Veterans Park at Redondo Beach is best known as a dive-training site, but the calm surface and easy entry and exit also makes it a relaxing spot for experienced divers. Because there is very little current and the water is usually calm, it is also an excellent site for night dives and tech training.

Diving the site

Redondo Beach

Redondo Beach Pier, pictured here at sunset.

Upon entry from the staircase there is a shallow, sloping sandy bottom. If you follow this west, you will reach the canyon that runs north-south. The canyon starts at about 50 feet (15 m), dropping off past recreational dept limits. While a swim along the sandy bottom offers plenty to see, if you want to get directly to the canyon you can swim on the surface until you are in line with the end of the pier, just past the shore break. This will bring you within a few fin kicks from the drop-off.

Heading south from your entry point and staying at about 65 feet (20 m) you will reach “The Monument’’ — a cinderblock with an old scuba tank and toy car sticking up from the sand. This is a popular place to see lots of fish and crabs. The Topaz Street jetty is good place to see lobsters.

What you’ll see

The sandy bottom is excellent for muck diving and is home to sand dollars, thornback rays, horn sharks, swimming crabs, target shrimp and, sometimes, a pacific angelshark. You’ll find the largest concentration of marine life along the canyon wall at depths between 60 and 80 feet (18 to 24 m). From 60 feet you can see many nudibranchs, scorpionfish, moon snails, torpedo rays, octopus, sarcastic fringeheads and juvenile black sea bass. You may also see bat rays, blue sharks, sea lions, dolphins, leopard sharks, angelsharks and large sheep crabs.

A night dive offers shrimp, Californian spiny lobster, nudibranchs, bat rays, rockfish, two-spotted octopus and eels. Divers have spotted Pacific seahorses, although sightings have been less frequent recently.

The winter months see squid runs, where thousands of mating squid draw predators to the area. During this time divers can see abundant patches of squid eggs.

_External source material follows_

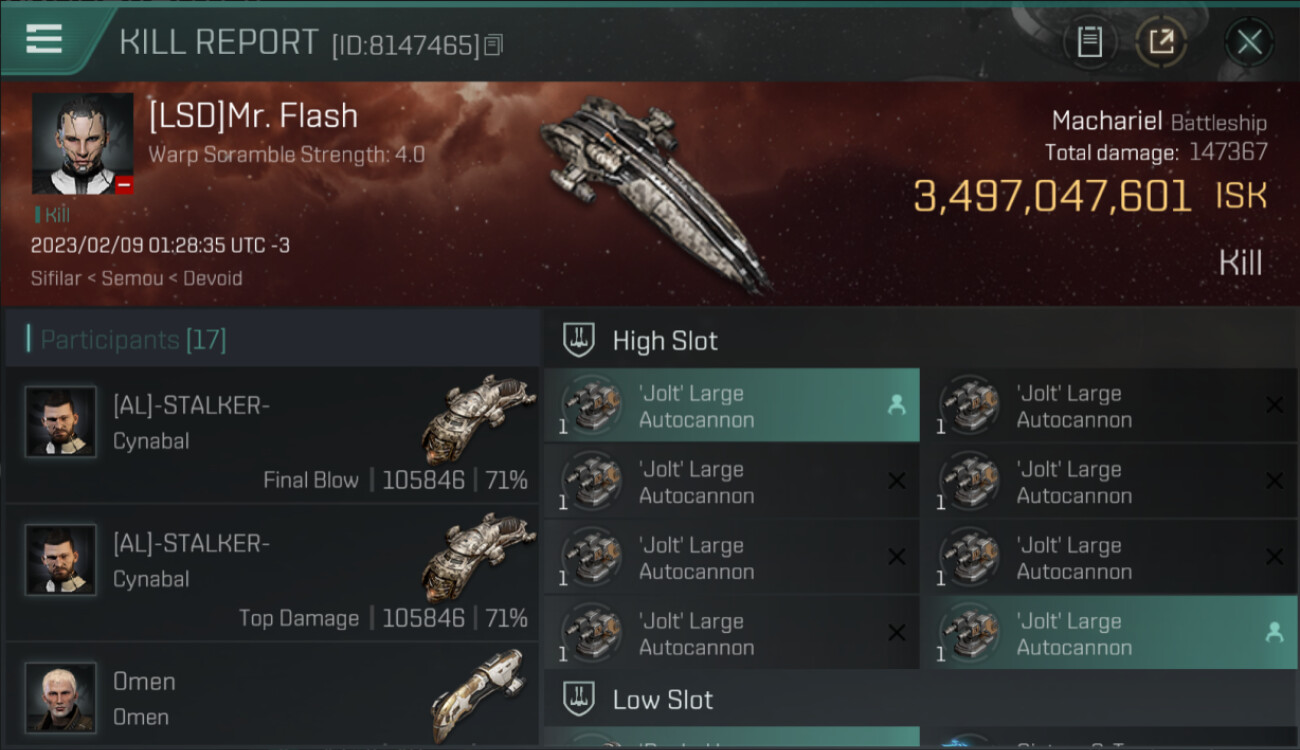
Task: Click the [LSD]Mr. Flash pilot name
Action: (253, 116)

You can dive Veterans Park at any time but take caution when there is high surf or strong north or northwestern swells. Veterans Park is a west-facing beach and protected from southern swells by Palos Verdes.

Dive site stats

Visibility: 0 to 35 feet (10 m)

Water temperatures range from 60 to 70 F (15 to 21 C0 up 40 to 50 feet (12 to 15 m) depth, where you’ll begin to feel a thermocline. Water temps range from 50 to 60 F (15 to 18 C) when you go deeper. Use a float, flag, anchor and descent line as required by local regulations.